Thanksgiving rituals tend to focus on what we have – stuffed turkeys, stuffed families, and houses stuffed with stuff.

 

Thanksgiving rituals tend to focus on what we have – stuffed turkeys, stuffed families, and houses stuffed with stuff.

But it could invite us to focus on who we are.

I must have been about seven when I learned that my father had proposed to another woman, years before he met my mother. At the time, he was completing his degree in ministry in Toronto. He was committed to going to India as a missionary. The woman, whoever she was, did not wish to spend the rest of her life in a foreign country.

I remember thinking that if she had accepted, if my father had married her instead of my mother, I would not be who I was.

Like a child, I assumed that I would still exist. But perhaps in some other forms. Or some other place. It didn’t occur to me that I would not have existed at all. Someone else might have come into being, but he or she would not be me.

At an annual gathering of a group we call “the old farts” – all retired males who have spent our lives working with or in the church – someone asked, “If you could do your life over again, what would you do differently?”

“You mean,” asked one of them, “assuming that I could retain the knowledge that I now have, of who I am?”

We agreed. After all, if we went back to the same mentality we had at 20, we would obviously make the same decisions again.

Interestingly, none of us would have made any significant changes in our life stories. We had all made mistakes, of course. We regretted saying unkind words. We wished we could make amends to a few people.

But none of us would have changed our career choices. Or our marriages. Because, as someone explained, “If I did, I wouldn’t be who I am today.”

I thought that was a powerful statement of gratitude. None of us wanted to be someone different. We were content, comfortable, with the people we had become.

There was no grumbling about how badly life had treated us, or how fate had cheated us of the fame and fortune we deserved. No sense that the universe had come unhinged and failed to unfold as it should.
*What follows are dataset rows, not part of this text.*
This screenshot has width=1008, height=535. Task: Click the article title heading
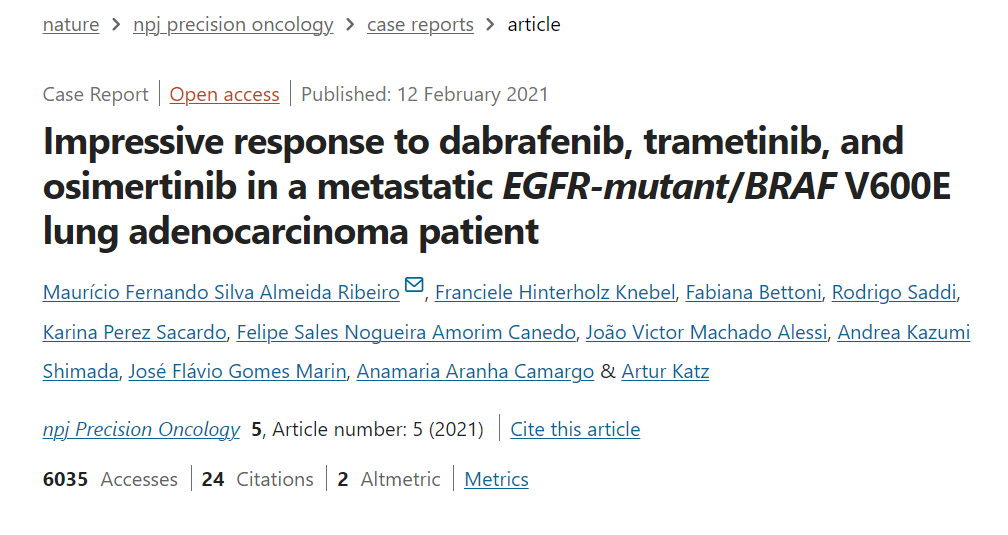tap(496, 186)
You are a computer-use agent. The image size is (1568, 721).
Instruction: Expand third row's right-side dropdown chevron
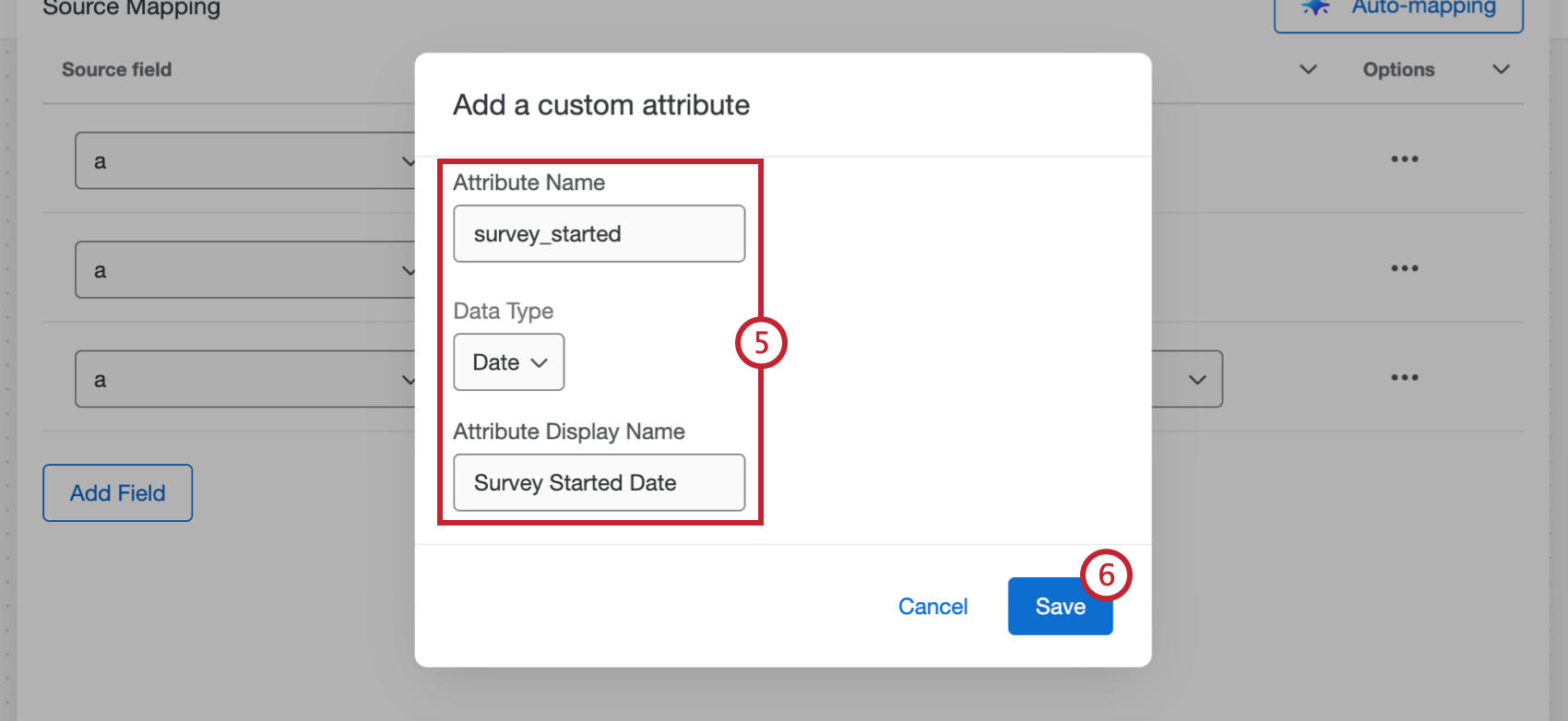(x=1197, y=379)
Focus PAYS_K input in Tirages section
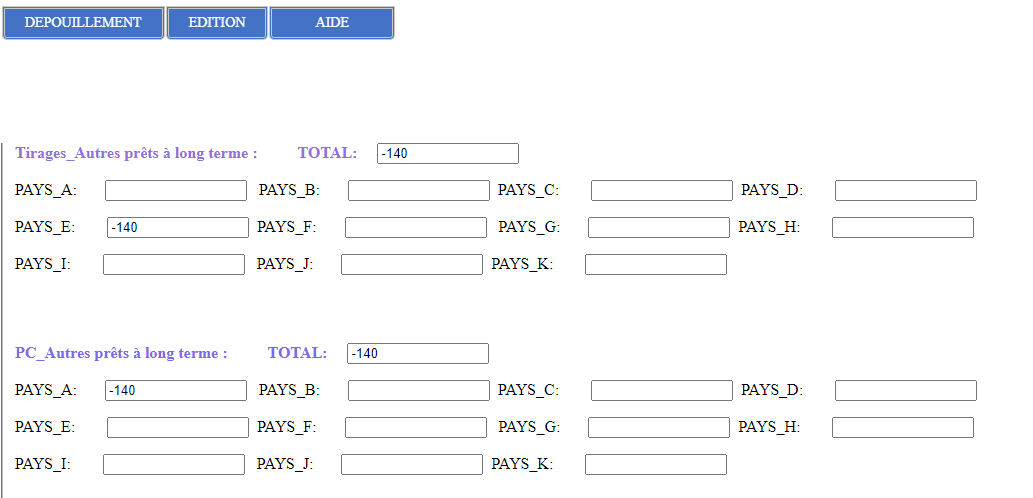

We hadn’t always had it easy. Among us, we had experienced our share of illness, poverty, death, disappointment, betrayal....

But those past losses hadn’t destroyed us.

Nor, I’m confident, will the future. I know I have limited years left – I don’t know how many, but I certainly can’t go on indefinitely. My eyes, ears, joints, muscles, brain, and organs – all are all likely to deteriorate. My sense of smell and taste have already suffered.

Eventually, I will die.

That’s okay too. I may not like what’s coming, but I can accept it.

More and more, I find a kind of creed in the prayer attributed to the late Dag Hammarskjold, UN Secretary-General from 1953-1961: “For all that has been, thank you. For all that will be, yes.”